Spain continues to consolidate its position as a benchmark country for residential tourism, particularly within the European market. In 2025, clients from 36 countries invested in TM Real Estate Group residential tourism projects, reflecting the growing diversification and strength of international demand.
Spain leads the top 10 countries of origin, accounting for 29.8% of total sales (up from 17% in 2024), followed by Poland with 21.4% (30% in 2024), and Germany, which regains share to reach 8.2% (7.1% in 2024), surpassing Belgium, which moves to fourth place with 7.4% (8.9% in 2024). The ranking is completed by the Netherlands (6.8%), Ukraine (3.5%), the United Kingdom (3%), Romania (3%), Sweden (2.6%), and the Czech Republic (2.1%).

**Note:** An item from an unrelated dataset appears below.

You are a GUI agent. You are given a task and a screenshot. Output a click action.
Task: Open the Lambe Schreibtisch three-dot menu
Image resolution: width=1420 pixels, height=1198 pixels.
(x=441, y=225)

The average profile of the residential tourist investing in Spain is 51 years old, and 60% are married. Notably, the youngest buyers come from Georgia and Kuwait, with an average age of 33 and 35 respectively, while Lithuania and Iceland show the highest average ages, exceeding 60 years.


The Costa Blanca continues to consolidate its position as one of the main residential hubs in southern Europe, thanks to its climate, connectivity, healthcare system, safety, international services, and a wide cultural and gastronomic offering—factors that are gaining importance amid scenarios of international uncertainty. Costa Blanca remains the preferred area for residential tourists, accounting for 52% of total sales, followed by the Costa de Almería (16%), the Costa de Valencia (12%), the Costa del Sol (10%), Mallorca (7%), and Murcia (3%).

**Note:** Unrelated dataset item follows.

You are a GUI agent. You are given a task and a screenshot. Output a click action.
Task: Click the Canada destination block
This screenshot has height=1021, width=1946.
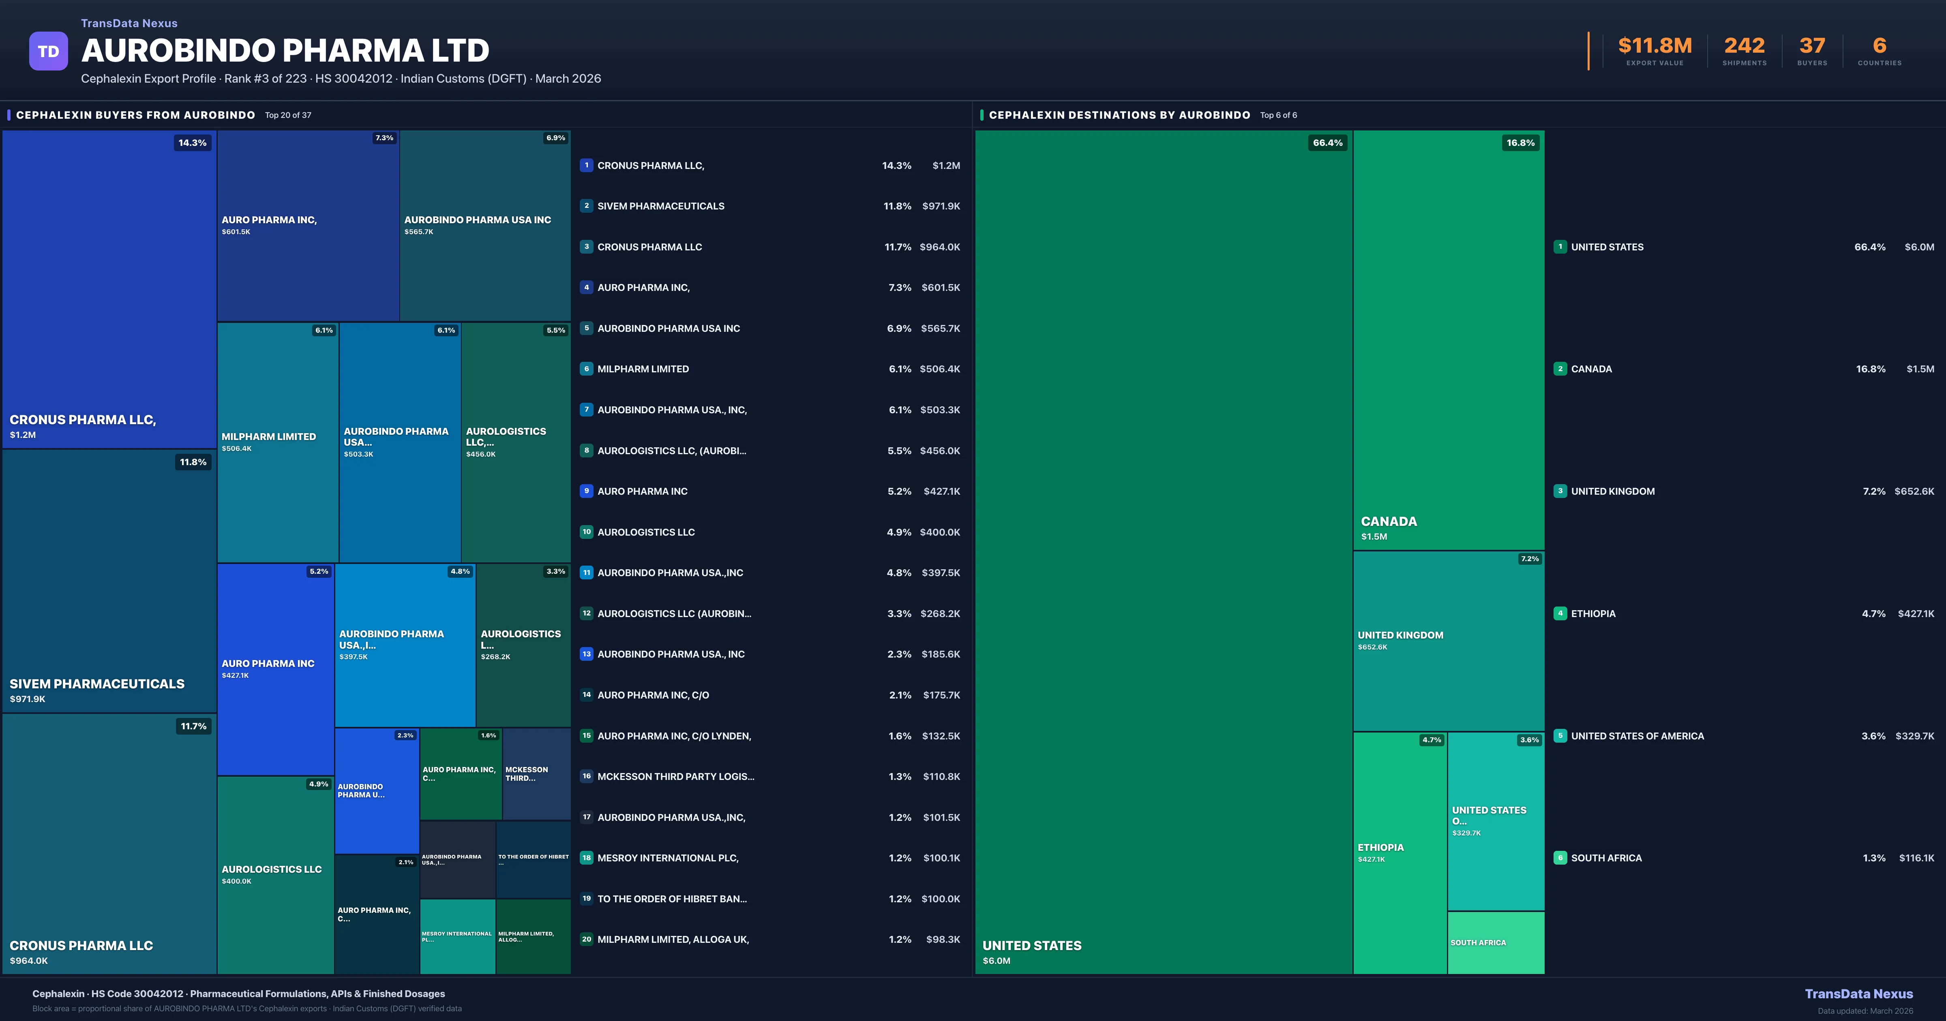(x=1448, y=340)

The most in-demand property type among residential tourists is the apartment, representing 64% of total demand, with an average size of 117 square meters and two bedrooms (48%). Buyers from Iceland and Canada are the clients who demand the largest living spaces.
Demand for one-bedroom homes represents 9% in 2025. This housing typology is typically sought after by younger, single, and remote-working clients. In this regard, TM offers solutions tailored to client needs, such as the incorporation of coworking spaces within residential developments. This approach is already being implemented in flagship projects such as TM Tower, the tallest residential building in Europe, as well as Sunset Sailors in Benidorm, Santa María Sea by TM in Valencia, and Marine Hills by TM on the Costa del Sol.

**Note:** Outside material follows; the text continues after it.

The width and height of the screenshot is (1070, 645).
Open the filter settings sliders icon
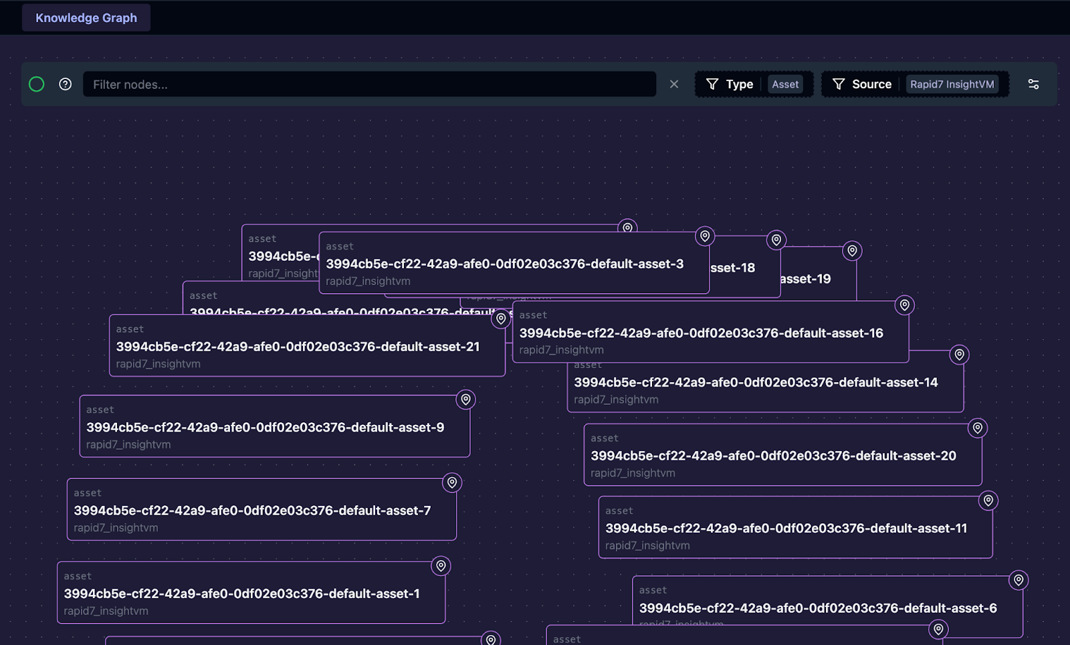[x=1033, y=84]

International buyers are prioritizing quality, location, services, and sustainability, accepting a higher average ticket in exchange for better-designed, more efficient homes tailored to long stays.
The average budget in 2025 stands at 560,000€, representing a 22.5% increase compared to 2024. This increase by country is particularly notable among Polish buyers, with an average budget of 685,000€ (+48% vs. 2024), and German buyers, with an average budget of 577,000€ (+25% vs. 2024).
The high solvency of foreign buyers is one of the most significant characteristics of today’s residential tourism: 85% of transactions are completed without bank financing, reflecting a buyer profile with limited exposure to interest rate cycles. This profile strengthens the resilience of Spain’s residential tourism market in the face of economic or financial uncertainty.
Two out of every ten sales are completed through the company’s online channels, demonstrating the growing importance of digitalization and the international buyer’s confidence in remote purchasing processes.
Residential tourism acts as an economic stabilizer for the territory, smoothing demand peaks and generating sustained activity throughout the year. In addition, it is evolving toward hybrid residential models, midway between primary residence and second home, driven by remote work, active aging, and international mobility.
More than 42% of buyers reside in their property for over four months a year, and nearly 30% consider it their primary or future primary residence.
In 2025, year-round property usage has become consolidated across all months, with an average occupancy rate of 73% (69% in 2024) from January to December, thereby reducing summer peaks. This figure exceeds 80% when excluding the months of December and January.